On December 2, 2021 the Ontario Employment Standards Act, 2000 (“ESA”) was amended to require certain employers to implement a written “disconnecting from work” policy. “Disconnecting from work” is defined as “not engaging in work-related communications, including emails, telephone calls, video calls or the sending or reviewing of other messages, so as to be free from the performance of work.”  This requirement does not apply to those employers who are subject to the Canada Labour Code, such as interprovincial or cross border trucking companies.
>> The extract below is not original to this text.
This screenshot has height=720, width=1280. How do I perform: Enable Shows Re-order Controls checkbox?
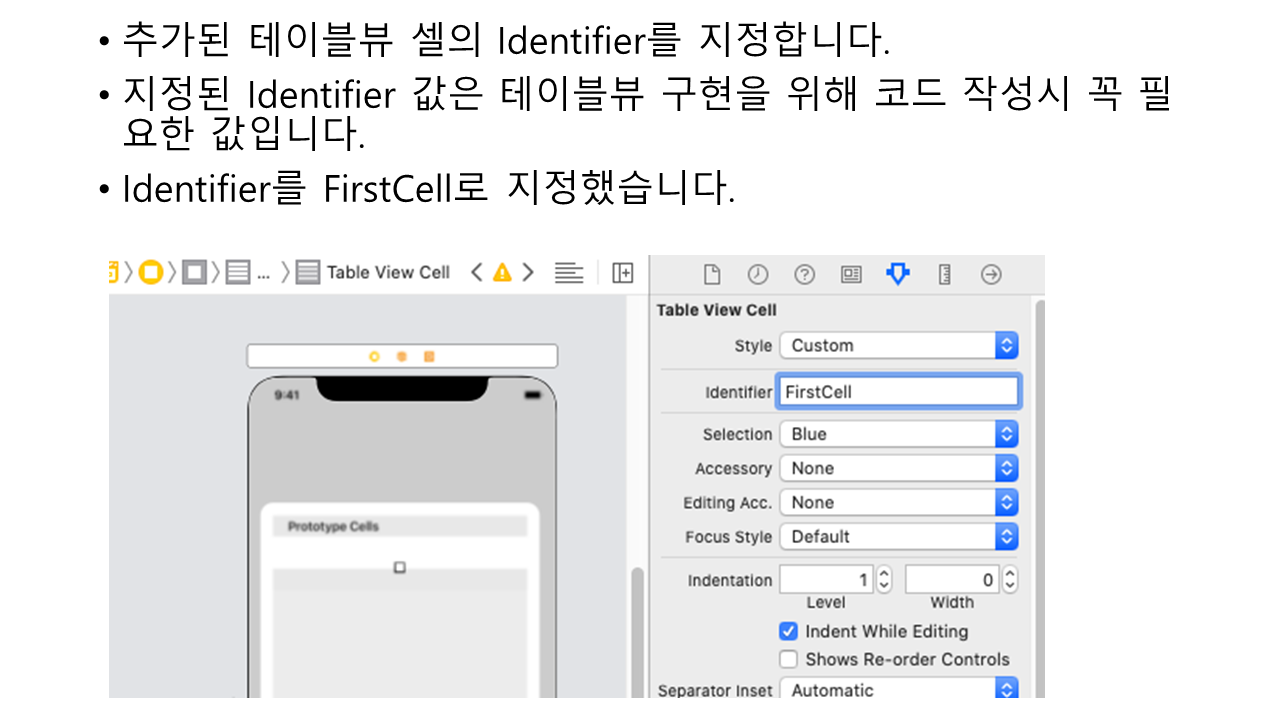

Employers who had 25 or more employees in Ontario on January 1, 2022 are required to have a written disconnecting from work policy in place by no later than June 2, 2022.  In determining whether the 25 employee threshold has been met, employers must include employees who work part-time and those on a leave of absence.  If an employer has multiple locations in Ontario, the employees at each location are added together.  This employee “count” must be done each January 1st and if an employer is required to implement a disconnecting from work policy in future years, it must do so by March 1st of that year.

While the ESA provides that the written policy shall contain information as may be prescribed, no regulation has been passed in this regard.  Instead, the Ministry of Labour, Training and Skills Development (the “Ministry”) recently released a guideline for employers to use when developing their written policy.   The Ministry confirms that the written policy must apply to all employees in Ontario, including managers and supervisors, executives and those who hold positions that are otherwise exempt from certain sections of the ESA, such as overtime or hours of work.  While the policy must apply to all employees, it is possible to have different policies (either in one document or multiple documents) that apply to different groups of employees.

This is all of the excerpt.